Raw data: Begin
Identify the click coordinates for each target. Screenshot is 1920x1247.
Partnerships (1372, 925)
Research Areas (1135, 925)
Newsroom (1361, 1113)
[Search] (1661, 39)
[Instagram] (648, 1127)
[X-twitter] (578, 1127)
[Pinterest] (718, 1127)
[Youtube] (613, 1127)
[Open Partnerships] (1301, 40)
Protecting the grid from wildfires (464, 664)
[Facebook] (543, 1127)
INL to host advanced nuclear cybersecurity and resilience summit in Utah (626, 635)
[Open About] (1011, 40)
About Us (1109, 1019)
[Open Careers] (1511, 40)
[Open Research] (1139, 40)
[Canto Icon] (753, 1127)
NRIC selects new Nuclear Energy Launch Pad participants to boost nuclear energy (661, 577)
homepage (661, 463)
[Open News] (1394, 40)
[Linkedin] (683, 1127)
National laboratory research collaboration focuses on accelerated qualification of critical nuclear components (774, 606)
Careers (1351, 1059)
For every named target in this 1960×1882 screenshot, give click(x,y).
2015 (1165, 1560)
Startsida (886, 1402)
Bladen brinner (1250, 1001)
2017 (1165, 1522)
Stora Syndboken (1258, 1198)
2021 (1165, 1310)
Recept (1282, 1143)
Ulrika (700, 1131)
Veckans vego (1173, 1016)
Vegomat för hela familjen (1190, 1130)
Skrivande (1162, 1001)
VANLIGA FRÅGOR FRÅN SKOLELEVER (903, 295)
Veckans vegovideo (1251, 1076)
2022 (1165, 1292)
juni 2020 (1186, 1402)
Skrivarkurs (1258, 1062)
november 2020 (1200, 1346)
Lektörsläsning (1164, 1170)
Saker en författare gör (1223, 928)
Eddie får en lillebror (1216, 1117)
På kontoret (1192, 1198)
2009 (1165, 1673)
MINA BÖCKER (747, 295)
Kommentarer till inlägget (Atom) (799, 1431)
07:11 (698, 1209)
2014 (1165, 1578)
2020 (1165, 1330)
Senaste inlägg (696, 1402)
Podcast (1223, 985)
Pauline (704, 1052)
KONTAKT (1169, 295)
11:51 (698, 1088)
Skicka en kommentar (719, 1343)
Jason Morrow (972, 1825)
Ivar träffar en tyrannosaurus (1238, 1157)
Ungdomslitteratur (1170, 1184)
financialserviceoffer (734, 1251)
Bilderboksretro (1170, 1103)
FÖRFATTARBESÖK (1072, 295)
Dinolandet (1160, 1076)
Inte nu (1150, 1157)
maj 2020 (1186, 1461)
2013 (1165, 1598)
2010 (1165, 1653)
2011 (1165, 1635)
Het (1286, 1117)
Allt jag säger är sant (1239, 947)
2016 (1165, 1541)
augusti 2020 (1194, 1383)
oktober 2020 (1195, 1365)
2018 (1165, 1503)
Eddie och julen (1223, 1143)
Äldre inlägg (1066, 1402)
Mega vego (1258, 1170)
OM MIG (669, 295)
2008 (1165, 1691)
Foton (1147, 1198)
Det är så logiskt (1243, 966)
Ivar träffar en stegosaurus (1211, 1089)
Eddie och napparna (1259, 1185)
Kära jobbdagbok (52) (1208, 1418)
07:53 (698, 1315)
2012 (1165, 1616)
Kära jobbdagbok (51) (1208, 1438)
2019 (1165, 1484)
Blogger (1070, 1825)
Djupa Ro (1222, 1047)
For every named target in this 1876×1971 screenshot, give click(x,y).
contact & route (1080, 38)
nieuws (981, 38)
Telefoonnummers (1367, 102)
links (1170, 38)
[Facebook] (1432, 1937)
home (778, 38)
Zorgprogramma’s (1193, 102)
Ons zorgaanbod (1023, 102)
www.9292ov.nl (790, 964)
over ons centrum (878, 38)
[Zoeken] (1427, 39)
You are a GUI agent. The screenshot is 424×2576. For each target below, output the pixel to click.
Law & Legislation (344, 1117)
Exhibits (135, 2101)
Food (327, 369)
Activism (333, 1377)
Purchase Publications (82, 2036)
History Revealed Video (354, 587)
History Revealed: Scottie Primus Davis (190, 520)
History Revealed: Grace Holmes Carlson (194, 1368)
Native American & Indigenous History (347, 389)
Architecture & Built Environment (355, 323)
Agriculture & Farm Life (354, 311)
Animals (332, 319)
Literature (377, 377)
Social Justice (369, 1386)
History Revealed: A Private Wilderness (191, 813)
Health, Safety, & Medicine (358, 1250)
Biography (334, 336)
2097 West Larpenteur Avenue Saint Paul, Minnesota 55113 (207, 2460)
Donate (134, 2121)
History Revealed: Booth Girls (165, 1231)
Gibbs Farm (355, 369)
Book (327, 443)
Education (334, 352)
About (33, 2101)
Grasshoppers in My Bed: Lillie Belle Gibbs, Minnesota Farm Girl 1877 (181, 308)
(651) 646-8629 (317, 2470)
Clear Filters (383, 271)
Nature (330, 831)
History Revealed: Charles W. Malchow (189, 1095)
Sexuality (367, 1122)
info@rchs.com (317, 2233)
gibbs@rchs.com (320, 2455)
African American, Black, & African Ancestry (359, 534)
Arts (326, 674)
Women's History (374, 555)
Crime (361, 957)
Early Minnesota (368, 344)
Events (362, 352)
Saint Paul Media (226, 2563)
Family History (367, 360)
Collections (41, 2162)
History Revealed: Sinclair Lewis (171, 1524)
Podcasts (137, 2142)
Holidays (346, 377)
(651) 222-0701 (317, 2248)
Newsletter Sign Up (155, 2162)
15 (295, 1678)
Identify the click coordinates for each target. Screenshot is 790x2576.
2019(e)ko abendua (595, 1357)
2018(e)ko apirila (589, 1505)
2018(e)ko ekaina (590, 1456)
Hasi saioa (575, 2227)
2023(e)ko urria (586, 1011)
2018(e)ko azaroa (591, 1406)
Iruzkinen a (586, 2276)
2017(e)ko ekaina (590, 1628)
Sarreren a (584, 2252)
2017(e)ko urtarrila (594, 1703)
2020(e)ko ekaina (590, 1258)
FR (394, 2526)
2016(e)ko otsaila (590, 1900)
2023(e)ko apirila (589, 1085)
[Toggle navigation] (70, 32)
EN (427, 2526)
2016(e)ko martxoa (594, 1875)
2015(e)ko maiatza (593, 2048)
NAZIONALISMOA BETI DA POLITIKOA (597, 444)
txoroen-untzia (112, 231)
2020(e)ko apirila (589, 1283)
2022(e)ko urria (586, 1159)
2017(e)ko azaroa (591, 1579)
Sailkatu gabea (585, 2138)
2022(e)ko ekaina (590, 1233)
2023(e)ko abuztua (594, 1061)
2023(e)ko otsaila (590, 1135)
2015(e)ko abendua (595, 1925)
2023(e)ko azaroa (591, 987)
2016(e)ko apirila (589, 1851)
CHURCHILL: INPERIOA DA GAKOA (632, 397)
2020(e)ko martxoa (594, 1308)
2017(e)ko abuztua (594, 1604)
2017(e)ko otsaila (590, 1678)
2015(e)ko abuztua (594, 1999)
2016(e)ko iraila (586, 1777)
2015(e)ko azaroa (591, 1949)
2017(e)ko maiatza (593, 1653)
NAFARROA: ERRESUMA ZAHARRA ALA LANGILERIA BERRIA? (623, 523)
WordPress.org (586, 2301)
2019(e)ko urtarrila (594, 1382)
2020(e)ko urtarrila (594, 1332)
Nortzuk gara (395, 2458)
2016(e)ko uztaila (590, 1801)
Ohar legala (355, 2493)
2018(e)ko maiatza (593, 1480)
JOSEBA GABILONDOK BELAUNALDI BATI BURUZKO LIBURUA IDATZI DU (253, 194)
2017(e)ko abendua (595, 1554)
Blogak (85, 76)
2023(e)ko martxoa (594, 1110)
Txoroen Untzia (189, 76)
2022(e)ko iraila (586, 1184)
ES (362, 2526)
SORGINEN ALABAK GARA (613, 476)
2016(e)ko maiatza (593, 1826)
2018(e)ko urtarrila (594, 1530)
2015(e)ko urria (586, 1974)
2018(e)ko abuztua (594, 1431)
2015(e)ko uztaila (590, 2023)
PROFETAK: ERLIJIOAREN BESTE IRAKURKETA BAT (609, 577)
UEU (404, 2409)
Raw data: End
Using the data above, extract exactly the lines from the one that holds "FR (394, 2526)" to the one that holds "2018(e)ko maiatza (593, 1480)", both ends included, and no others.

FR (394, 2526)
2016(e)ko otsaila (590, 1900)
2023(e)ko apirila (589, 1085)
[Toggle navigation] (70, 32)
EN (427, 2526)
2016(e)ko martxoa (594, 1875)
2015(e)ko maiatza (593, 2048)
NAZIONALISMOA BETI DA POLITIKOA (597, 444)
txoroen-untzia (112, 231)
2020(e)ko apirila (589, 1283)
2022(e)ko urria (586, 1159)
2017(e)ko azaroa (591, 1579)
Sailkatu gabea (585, 2138)
2022(e)ko ekaina (590, 1233)
2023(e)ko abuztua (594, 1061)
2023(e)ko otsaila (590, 1135)
2015(e)ko abendua (595, 1925)
2023(e)ko azaroa (591, 987)
2016(e)ko apirila (589, 1851)
CHURCHILL: INPERIOA DA GAKOA (632, 397)
2020(e)ko martxoa (594, 1308)
2017(e)ko abuztua (594, 1604)
2017(e)ko otsaila (590, 1678)
2015(e)ko abuztua (594, 1999)
2016(e)ko iraila (586, 1777)
2015(e)ko azaroa (591, 1949)
2017(e)ko maiatza (593, 1653)
NAFARROA: ERRESUMA ZAHARRA ALA LANGILERIA BERRIA? (623, 523)
WordPress.org (586, 2301)
2019(e)ko urtarrila (594, 1382)
2020(e)ko urtarrila (594, 1332)
Nortzuk gara (395, 2458)
2016(e)ko uztaila (590, 1801)
Ohar legala (355, 2493)
2018(e)ko maiatza (593, 1480)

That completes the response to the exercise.